Short problem A: In the text on Ernest Hilbert's America sonnet, which poet does X.J. Kennedy mention when praising Sixty Sonnets?
Short problem B: Continue the text on Ernest Hilbert's America sonnet after its final sentence.

Document passage:

※ ※ ※

For we must consider that we shall be as a city upon a hill.
The eyes of all people are upon us. – John Winthrop
It’s true. If you glance at America
You’ll glimpse whatever you most wish to hate.
Countless facets open and you will see
Society too free, flaunting the law
Or despotic regime and repressive state,
Godless laxity, porn, shitty TV
Or Susan B., Bernstein, and Jefferson,
Lazy suburbanites, afraid of war
Or belligerent empire owned by brutes,
A bright future that can only worsen,
Breadbasket, badlands, constantly craving more,
Conformists, mavericks, and their vain pursuits—
All visions of cities on a far hill:
Results vary, as visions always will.
Read more at Praxilla.
From the forthcoming collection All of You on the Good Earth (2013).
Publisher’s announcement:
Ernest Hilbert’s newest collection, All of You on the Good Earth, continues to explore the bizarre worlds of 21st-century America first glimpsed in his debut, Sixty Sonnets, which X.J. Kennedy hailed as “maybe the most arresting sequence we have had since John Berryman checked out of America” and “whose dark harmonies and omnivorous intellect remind the reader of Robert Lowell’s,” according to Adam Kirsch. Critics have called Hilbert’s poems “at once ironic, dark, and witty,” containing the “full range of human types and stories, and nearly the whole breadth of what the sonnet can do,” “showy and spectacular,” “both seriously tough-minded and wryly self-chiding,” concluding that “the only other poet who plies risk against reward so deftly is Pound.” Poet and critic David Yezzi salutes Hilbert as “a twenty-first-century beatnik in Elizabethan ruff.”

※ ※ ※

Recorded data:
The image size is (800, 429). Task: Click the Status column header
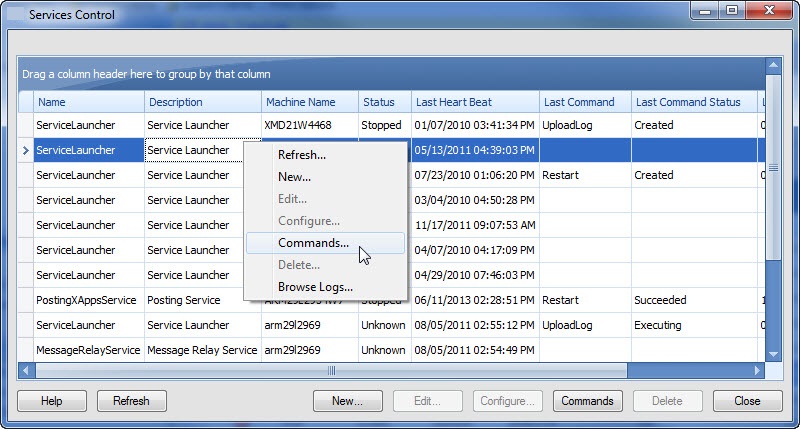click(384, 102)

※ ※ ※

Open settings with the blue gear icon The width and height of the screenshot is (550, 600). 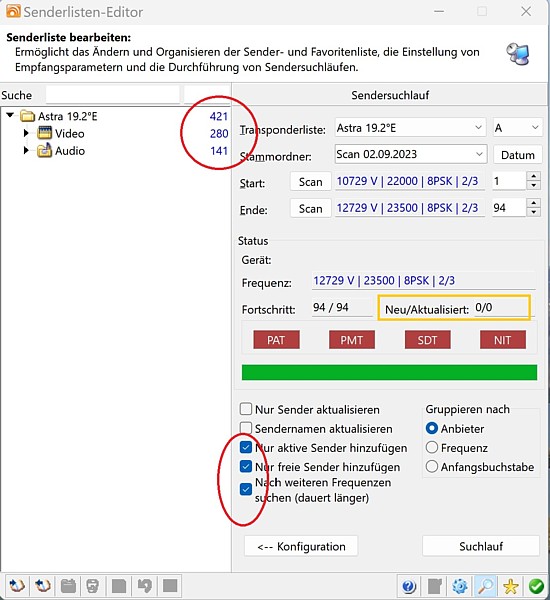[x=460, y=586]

※ ※ ※

Expected answer A: John Berryman.

Expected answer B:
At the end of the tumultuous year 1968, Apollo 8’s Commander Frank Borman described the earth-rise as sending “a torrent of nostalgia, of sheer homesickness, surging through me.” He signed off: “Good night, good luck, a Merry Christmas, and God bless all of you—all of you on the good Earth.” All of You on the Good Earth guides the reader through chambers occupied by visionary gravediggers, spaced-out movie stars and pugnacious comic book characters come to life, frenzied dropouts, sullen pirates, and unrelenting stalkers, noble war correspondents and cornered dictators, unlucky drunks and supercilious scientists, impatient goddesses and sad sea monsters, zoned-out denizens of Plutonian strip-clubs and earnest haunters of ancient ruins, the infamous Rakewell in TriBeCa and sea nymph Kalypso in a beach house at the Jersey shore, characters wandering an America demoralized by economic decline. These poems contain fasts and feasts, laments and love songs, histories, fantasies, and elegies, the amusing and heartbreaking debris of life on this world, all the while recalling Seneca’s dictum, non est ad astra mollis e terris via (“the road from the earth to the stars is not easy”).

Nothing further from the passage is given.